From the magazine

Help! I’m turning into Basil Fawlty

Melissa Kite Melissa Kite
 BBC
EXPLORE THE ISSUE 26 April 2025
issue 26 April 2025

Basil Fawlty ended up beating his car with a tree branch after doing B&B for years, and I am very near that point after six months of dealing with customers.

Among the many requests I’ve had since opening en suite rooms in my house in Ireland I can now add: ‘I would like a throw.’

An American lady and her husband checked into our largest double room with a king-sized bed, marble bathroom and spectacular view, and she came straight back out, down the stairs calling my name urgently – so urgently I thought she must have found a dead rat in the bed – and pronounced: ‘Ah. Now. Do you have a throw?’

The lady explained that she wanted to take a nap, but she didn’t want to go under the duvet. Basil Fawlty would have said: ‘Oh a throw! Yes, why not! A throw!’ And after turning to screech at Sybil to get whatever a throw was, he would mutter under his breath: ‘I’ll give you a throw… I’ll throw you out if you don’t stop bothering me…’

But the builder boyfriend was away in London so my Sybil wasn’t available. ‘A throw, of course,’ I said, thinking: ‘Dear me, the throws I have are all covered in dog hair.’ Then I remembered that I had some dry-cleaned patchwork quilts. I found her one and handed it over. As she took it, she said she would like the heating on. It was 4 p.m. on an April day and while it was raining outside, it was warm.

Basil would have said: ‘Heating at 4 p.m.? Oh, why not! And while you’re at it, would you like to burn some pound notes from my wallet? Here you are…’ And he’d empty his money in front of her, produce a lighter and invite her to set it on fire.

I said: ‘Of course, please feel free to turn the thermostat around.’ And I demonstrated the dial outside her room which burned oil, drained my bank account and reduced the already tight margins on doing B&B rooms for €50 a night.

I mused over some cheap velour throws in Aldi later that day but decided that if I offered an inexpensive machine-washable throw it would only lead to guests finding fault with it. ‘This throw is a bit small.

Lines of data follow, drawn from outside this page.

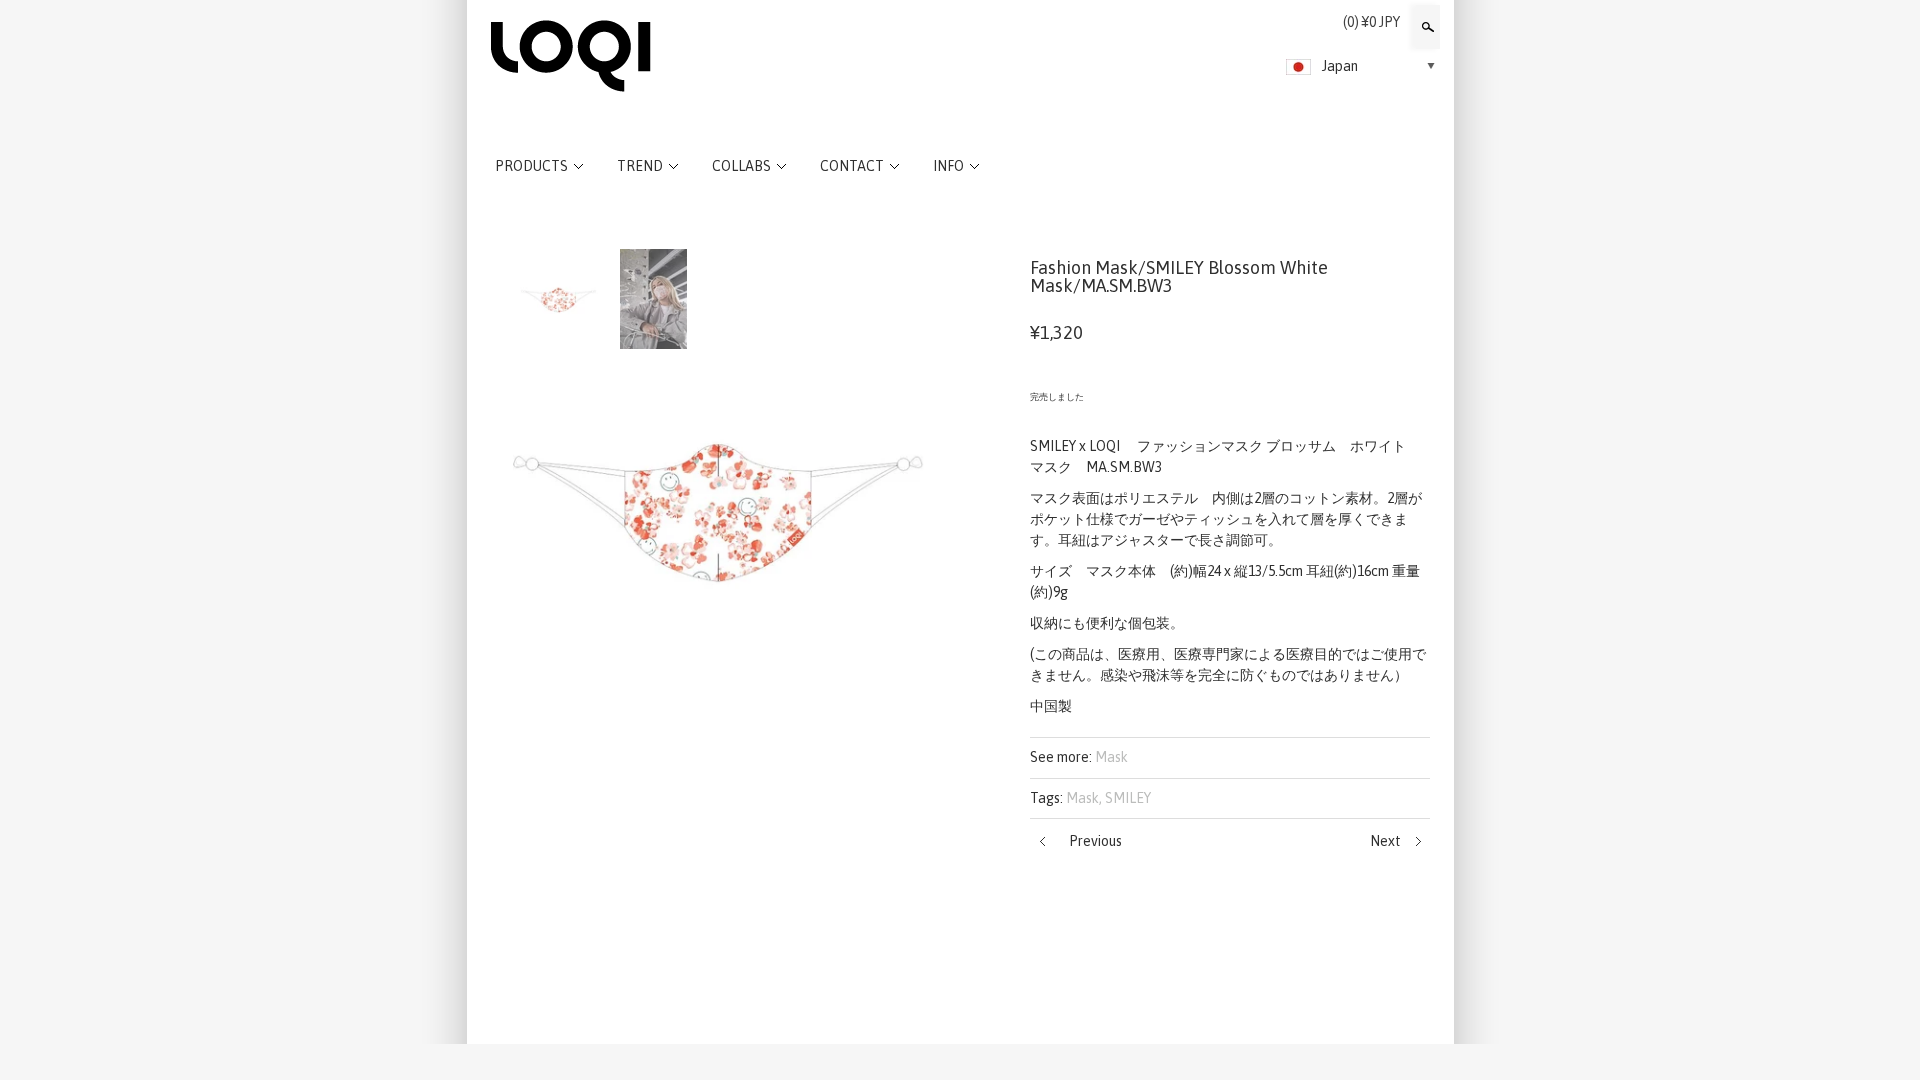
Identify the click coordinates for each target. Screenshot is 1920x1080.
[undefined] (720, 506)
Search (1426, 27)
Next (1385, 841)
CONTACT (852, 166)
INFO (948, 166)
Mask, (1084, 798)
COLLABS (741, 166)
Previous (1095, 841)
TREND (640, 166)
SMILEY (1128, 798)
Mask (1111, 757)
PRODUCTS (531, 166)
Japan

Do you have a larger one?’

Of course, most of the guests who come to Kitey Towers are wonderful, like the farm boy from South Island, New Zealand, who stayed for two nights so he could do the Mizen Head. I cooked spag bol and he entertained the BB and I with tales of his travels, working on Irish sheep farms. Then there was the US Marine who said ‘Yes ma’am’ to everything and liked Donald Trump, so that was a meeting of minds.

These people only ever stay one or two nights, come and go quietly, and leave five-star reviews. The longer the stay, the more problematic the guest. You know you’ve got big trouble when someone tries to book in for a month.

I have one currently. She arrived arguing, spends every day arguing, and will argue until the day she checks out. I hope she checks out.

It’s too cold, she says. I turn up the heating and she comes out of her room to complain that it’s too hot. I turn the heating down and I get a message on the booking system complaining she’s cold again. We had a heatwave for a week and, as I sunbathed outside in a bikini, she came at me with a sour expression and requested a hot-water bottle.

She demanded an iron and when I said we don’t provide irons, she went looking for one, found one, turned it on and complained that it was dangerous. ‘Your iron is sparking! There are loose wires in it!’ she extemporised, with a horrible dark look on her face.

Bunny boilers, these long-stayers. Not eccentric and endearing like the major in Fawlty Towers. These are people who are so difficult and argumentative they cannot rent a home to live in on normal terms, probably because no one will have them. They get their feet under your table and start ordering you about.

I should have told her to sling her hook, but I wanted the money so I smiled and said: ‘Oh dear, let me take that from you and just demonstrate that it works. There we are, perfectly working iron, no sparking, no loose wires, no need for law suits. No need for the United Nations to get involved. Thank you! Thank you so much!’

I got in the car to go and look for an iron with one of those EU safety stickers on them to show they’ve been tested but couldn’t find one. Distracted, I left the car boot open after unloading some shopping. Later that day, I got in the car to nip out for some breakfast items I had forgotten but the battery was flat. The boot light had drained it. ‘You evil swine!’ I yelled at the poor Suzuki.

I am turning into Basil Fawlty, but I see no way around it.